_Extracted entries_
^^^^

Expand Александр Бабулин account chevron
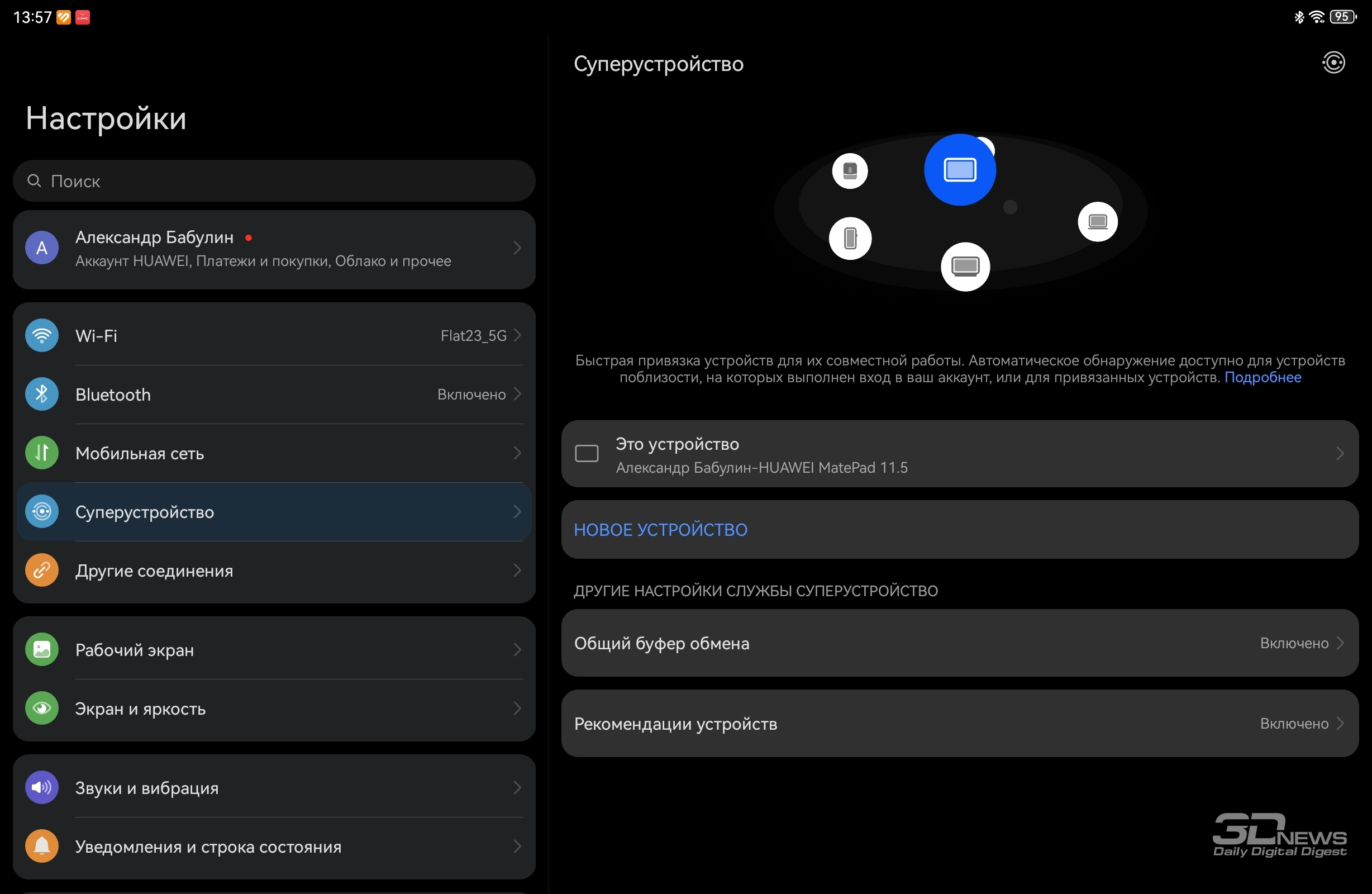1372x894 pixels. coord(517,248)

^^^^

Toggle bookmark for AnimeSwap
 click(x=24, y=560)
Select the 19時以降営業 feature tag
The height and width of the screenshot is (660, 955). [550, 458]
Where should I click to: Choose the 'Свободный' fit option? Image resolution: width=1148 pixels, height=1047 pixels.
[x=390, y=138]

^^^^

_Objective_
From the records above, copy out without changes the part that begins with the line containing "Where should I" and ends with the line containing "[x=390, y=138]", including both of those lines.

_Task result_
Where should I click to: Choose the 'Свободный' fit option? Image resolution: width=1148 pixels, height=1047 pixels.
[x=390, y=138]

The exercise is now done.